WP 2: Platform development

The objective is to develop a centrifugal microfluidic system for fully automated and parallelized allergy testing of 10 blood samples against to 10 BLCs in 30 min. The final design will be based on the bioassay protocol (T2.4 and T3.5), manufacturing specifications and performances of the drive platform (T1.1). Provisionally, the following microfluidic unit operations will be integrated: plasma separation from whole blood samples, plasma metering, controlled transport of sample and reagents, mixing of sample with micro-particles for pre-concentration of IgEs and to assist the detection, as well as incubation and detection steps. During this WP the microfluidic system is to be industrialized, with a clear focus on quality and cost.
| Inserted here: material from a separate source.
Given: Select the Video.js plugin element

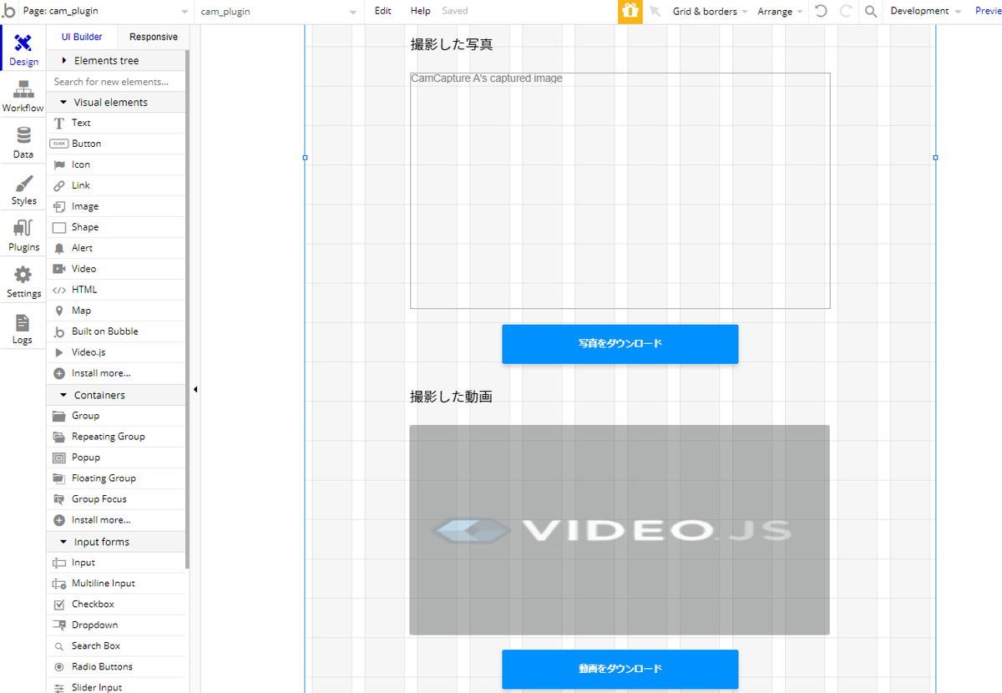Looking at the screenshot, I should click(89, 352).

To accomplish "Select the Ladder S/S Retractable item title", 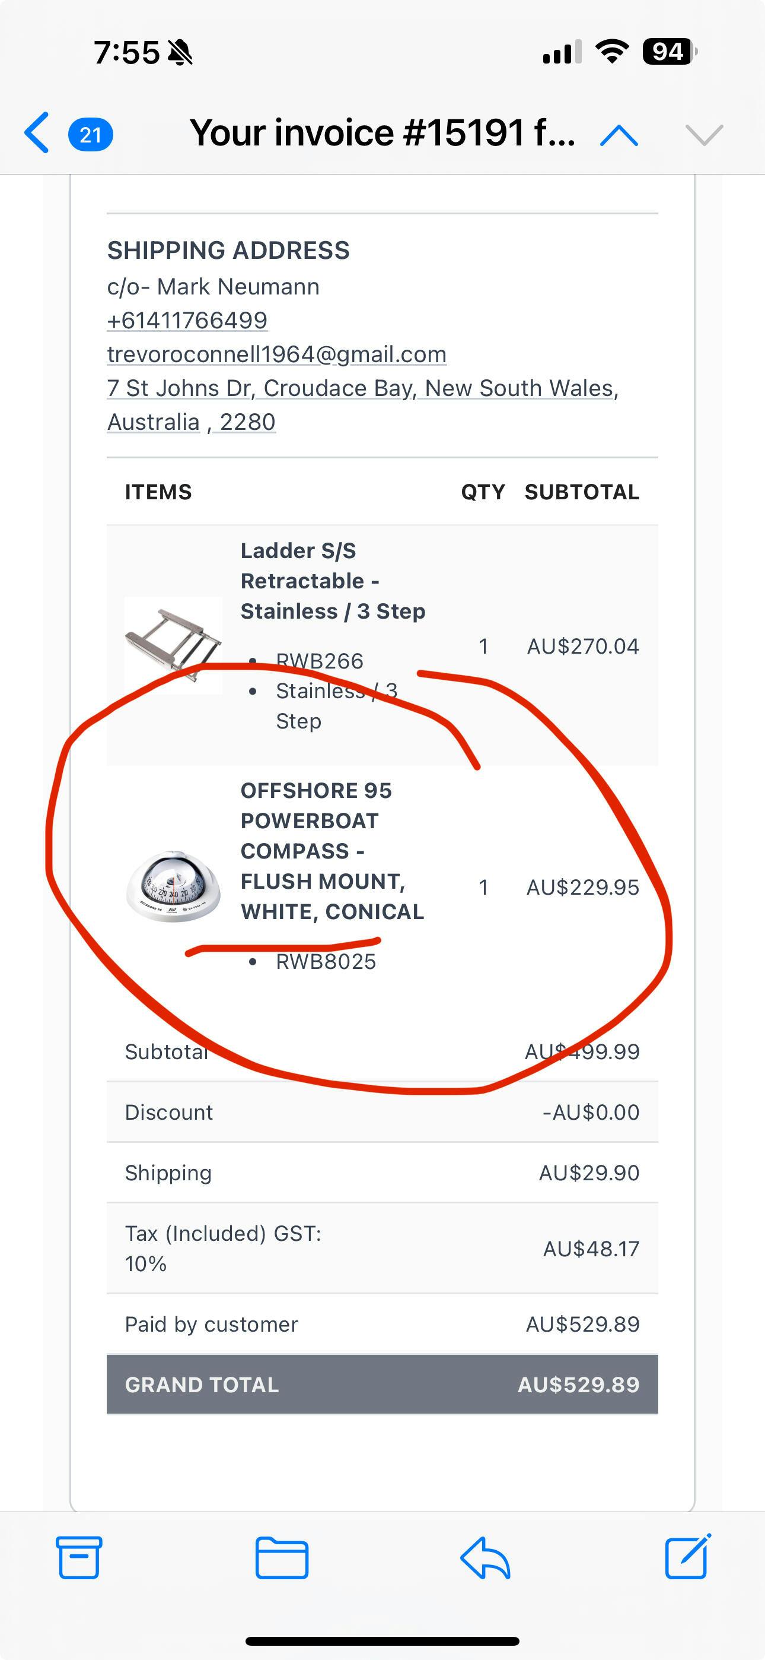I will click(332, 581).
The following specific objectives will be covered:

1. Development of microfluidic concept and design which meet the specifications of the assay, manufacturing requirements for compact discs and disc drive;

2. Fabrication of disc prototypes ultimately containing the microfluidic structures with integrated detection zones for sensitive detection of 10 BLCs per sample, pre-concentration system (by a factor of approx. 500-1000), and sample preparation system (separation of plasma and sample purification with the final chemical composition according to the clinical standards). Note that WP2 will include prototyping for proof-of-concept and optimization of the fluidic design, as well as fabrication of integrated discs by industrial methods.

3. Testing of the disc prototypes on the centrifugal test platform using water-based solutions as well as blood samples, developing a centrifugation protocol for integrated assay on a disc. All assay steps are integrated on a disc to process samples of 100 – 300 µL, complete centrifugation protocol within 20-25 min, and sample purification, preserving the IgE activity;

4. Industrialization of all manufacturing processes: fabrication of the master: final microfluidic design fabrication; and disc prototyping;

5. Fabrication Quality Control: non-destructive optical in-line QC and end-point QC;

6. Cost-Effective Manufacturing: less than 1€/disc in mass production scale. To ensure future commercial exploitation of the developed technology, the Directive 98/79/EC’ In Vitro Diagnostic Medical Devices’ requirements will be considered right from the start of WP2.